Nicht praxistauglich?
Ärzte-Widerstand gegen Gesundheitskarte
Bis spätestens 2010 soll die elektronische Gesundheitskarte bundesweit eingeführt werden. Viel zu früh, klagt die Ärzteschaft.
Kurz nach dem Startschuss für die bundesweite Einführung der elektronischen Gesundheitskarte will die deutsche Ärzteschaft das Projekt wieder stoppen lassen. "Wir sperren uns nicht grundsätzlich gegen den Einsatz moderner Technologie in der Arztpraxis", sagte der Präsident der Bundesärztekammer, Jörg-Dietrich Hoppe. Die bisherigen Tests hätten aber in keiner Weise den Beweis erbracht, dass die Karte praxistauglich sei. Deshalb sei es völlig falsch, schon jetzt mit der Einführung zu beginnen.
Vom kommenden Jahr an sollen zunächst im Bezirk Nordrhein und anschließend bis spätestens 2010 schrittweise im gesamten Bundesgebiet die elektronischen Gesundheitskarten ausgegeben werden. Auf ihnen können nicht nur die üblichen persönlichen Daten, sondern beispielsweise auch Rezepte und Arztbriefe abgespeichert werden. Als offizieller Startschuss für die mit der Gesundheitsreform 2004 beschlossene Einführung galt die Installation eines Lesegeräts für die Elektronikkarte Mitte Dezember in einer Arztpraxis in Düren. Seit Ende 2006 laufen in einigen Regionen Feldtests.
Hoppe sprach von "teilweise doch sehr ernüchternden Testergebnissen", die bislang noch nicht einmal ansatzweise ausgewertet worden seien: "Es gibt also keinen Grund, die Entscheidung jetzt übers Knie zu brechen und Ärzte wie Patienten vor vollendete Tatsachen zu stellen." Der Ärztepräsident kündigte entschiedenen Widerstand der Mediziner an: "Wir lassen uns nicht unter Zeitdruck setzen, weil die Politik der IT-Industrie unerfüllbare Versprechen gemacht hat." Jeder Arzt müsse frei darüber entscheiden können, ob er sich schon jetzt mit seiner Praxis in das neue Netz begebe.

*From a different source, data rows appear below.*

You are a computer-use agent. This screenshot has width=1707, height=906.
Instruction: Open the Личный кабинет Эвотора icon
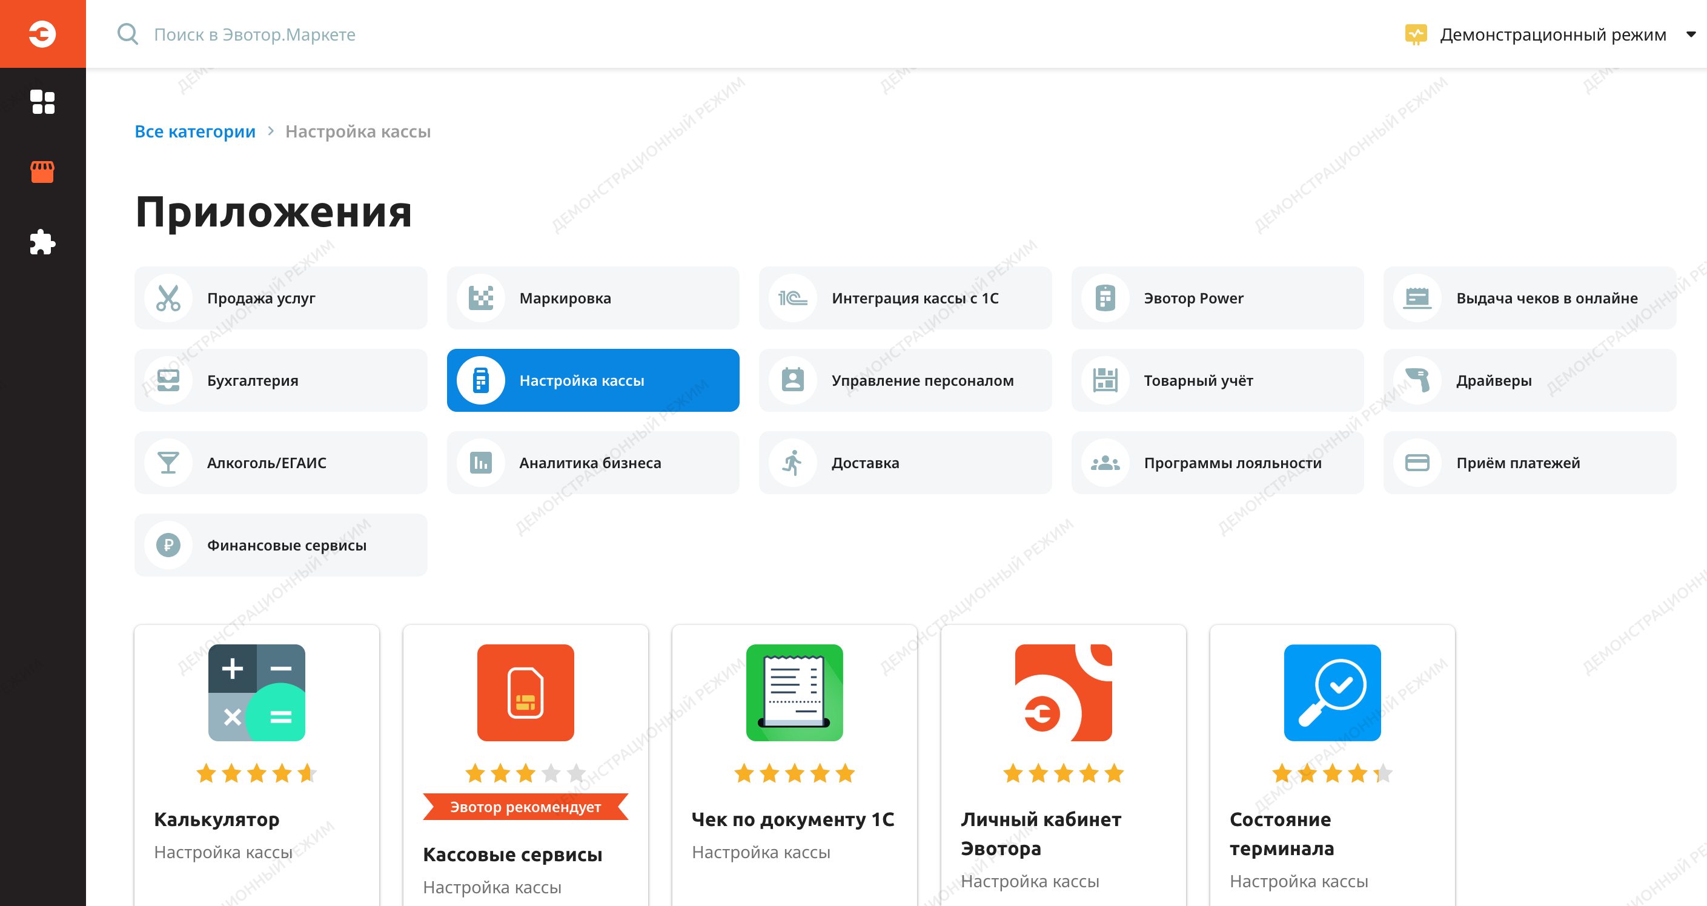(1063, 692)
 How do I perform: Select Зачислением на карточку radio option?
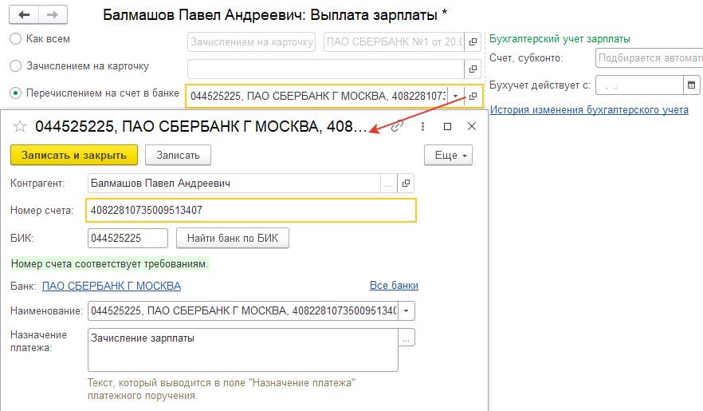pyautogui.click(x=15, y=66)
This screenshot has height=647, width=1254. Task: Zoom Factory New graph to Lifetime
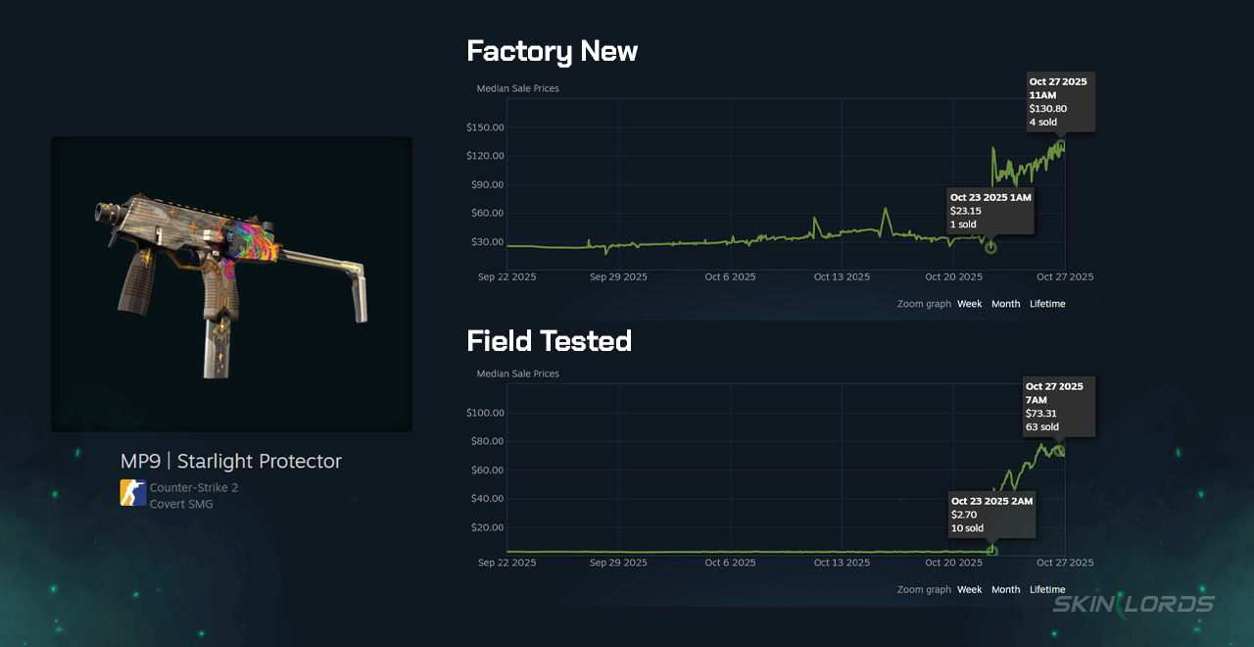tap(1046, 304)
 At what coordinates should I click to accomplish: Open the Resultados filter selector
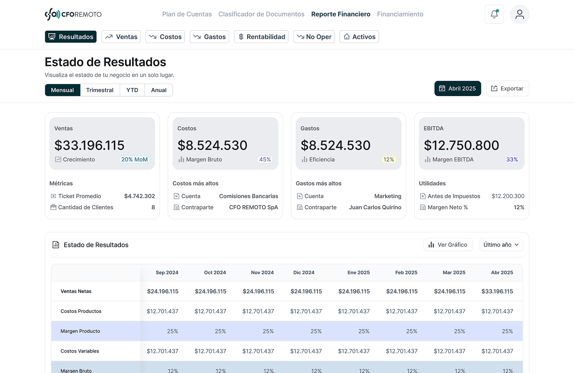[x=71, y=36]
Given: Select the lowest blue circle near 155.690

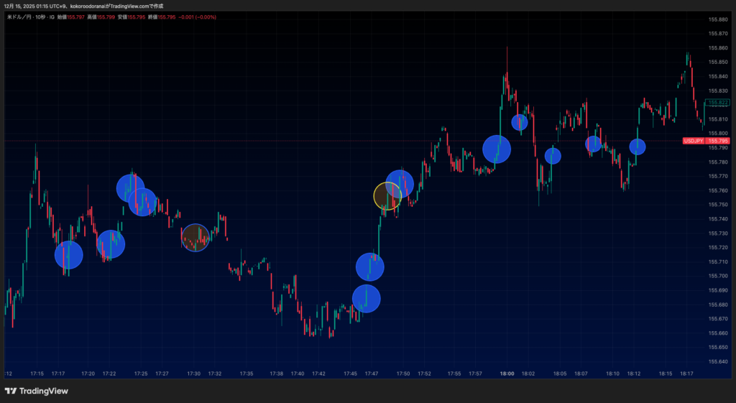Looking at the screenshot, I should coord(366,299).

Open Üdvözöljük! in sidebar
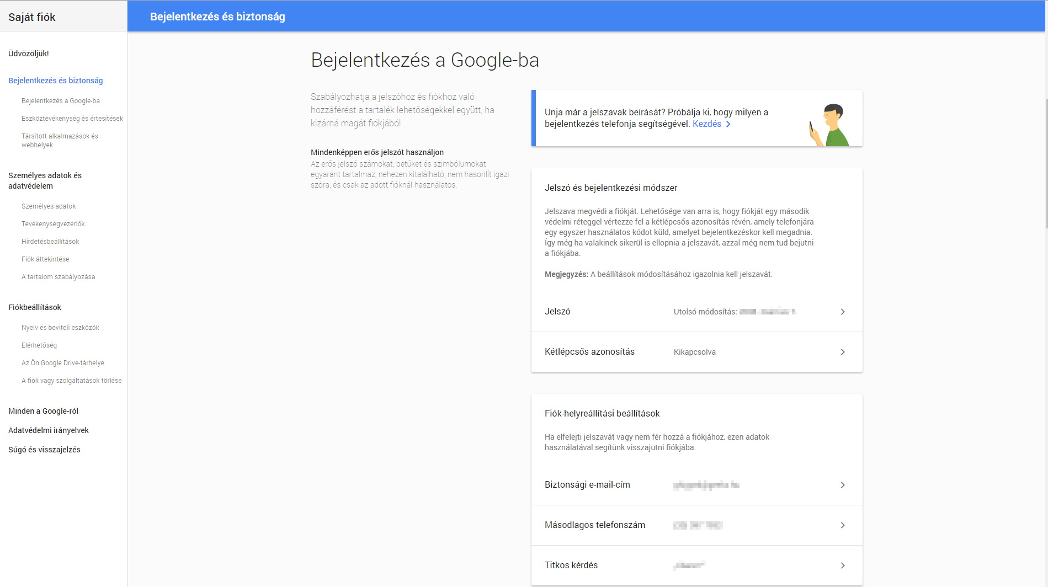coord(29,54)
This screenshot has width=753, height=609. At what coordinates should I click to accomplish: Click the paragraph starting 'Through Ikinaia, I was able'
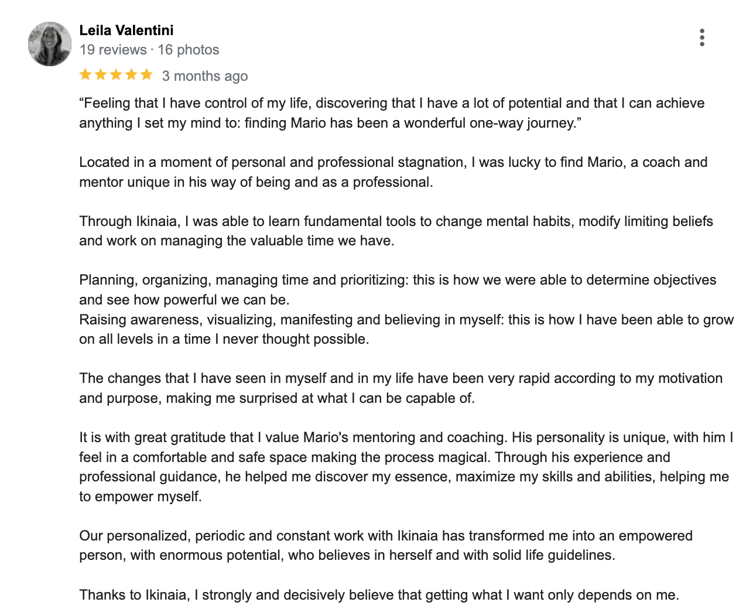(x=396, y=231)
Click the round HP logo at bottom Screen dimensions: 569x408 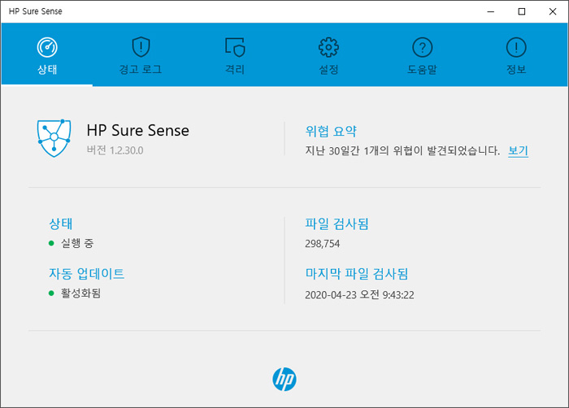[285, 380]
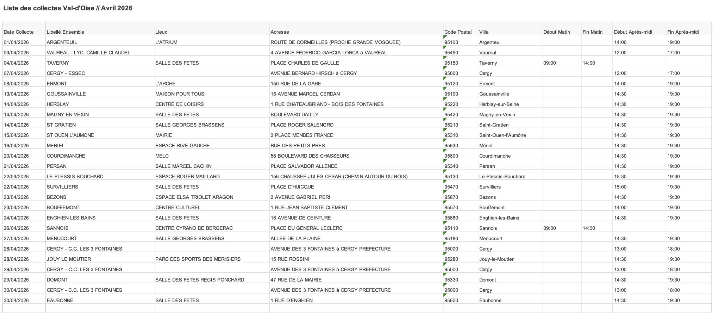
Task: Select Le Plessis-Bouchard start time 15:30
Action: click(620, 177)
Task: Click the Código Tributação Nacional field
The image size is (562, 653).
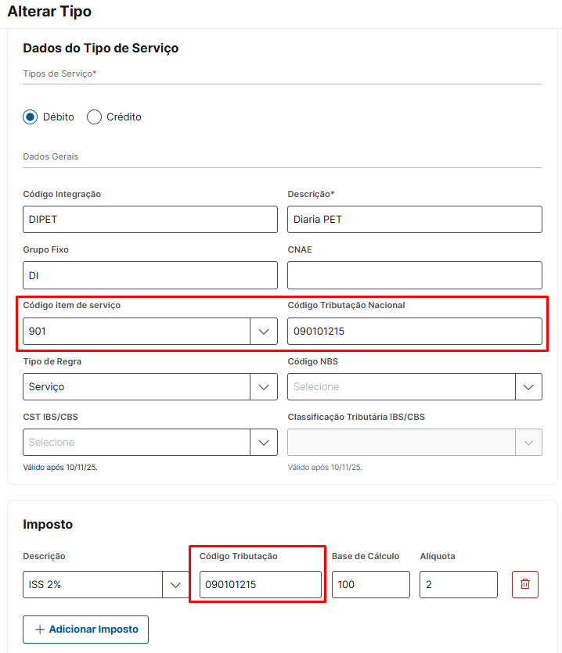Action: 414,331
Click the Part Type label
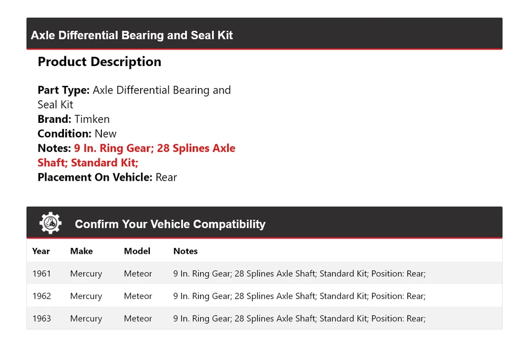529x347 pixels. point(63,90)
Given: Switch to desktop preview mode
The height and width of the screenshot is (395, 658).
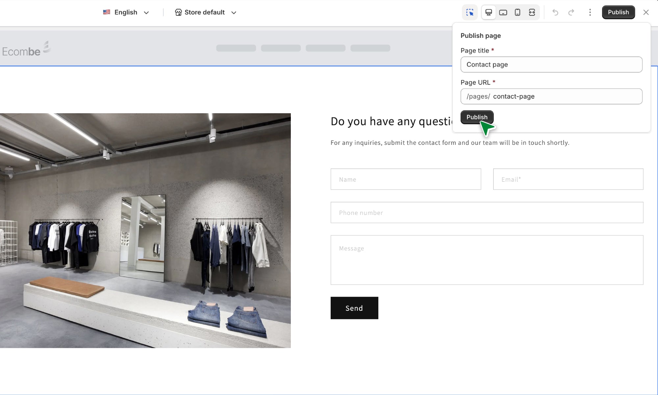Looking at the screenshot, I should tap(489, 13).
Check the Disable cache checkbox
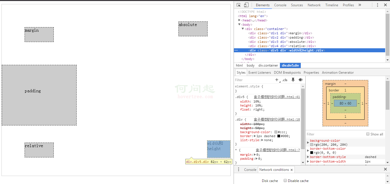390x184 pixels. [285, 181]
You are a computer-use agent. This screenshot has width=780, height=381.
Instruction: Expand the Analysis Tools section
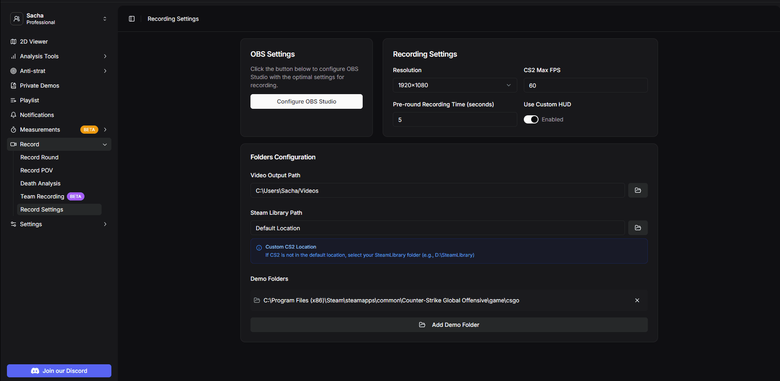(105, 56)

"Wir müssen jetzt einfach innehalten"
Der Chef der Bundesärztekammer kritisierte das bisherige Konzept der Karte als intransparent und unkalkulierbar: "Wir müssen jetzt einfach innehalten und überlegen, ob dieses Projekt überhaupt so weiter geführt werden kann." Hoppe lehnte zugleich die von einigen Krankenkassen favorisierte Erstellung "elektronischer Patientenakten" mit der Speicherung bei kommerziellen Provider-Diensten strikt ab. Krankheitsdaten dürften nicht zur Ware werden. "Jede zentralisierte Speicherung von Patientendaten kann über kurz oder lang Datenpannen größten Ausmaßes nach sich ziehen", warnte Hoppe unter Verweis auf die Datenpanne bei der Berliner Landesbank. Dabei berührten Patientendaten noch viel stärker das Persönlichkeitsrecht als Bankdaten. So sei der einmal ausgelöste digitale Umlauf vertraulicher Patientendaten im Gegensatz zu klassischen Papierakten nicht mehr rückgängig zu machen. Daher müsse es neben technischen Schutzmaßnahmen auch einen systematischen strafrechtlichen Schutz digital gespeicherter Patientendaten geben, forderte Hoppe.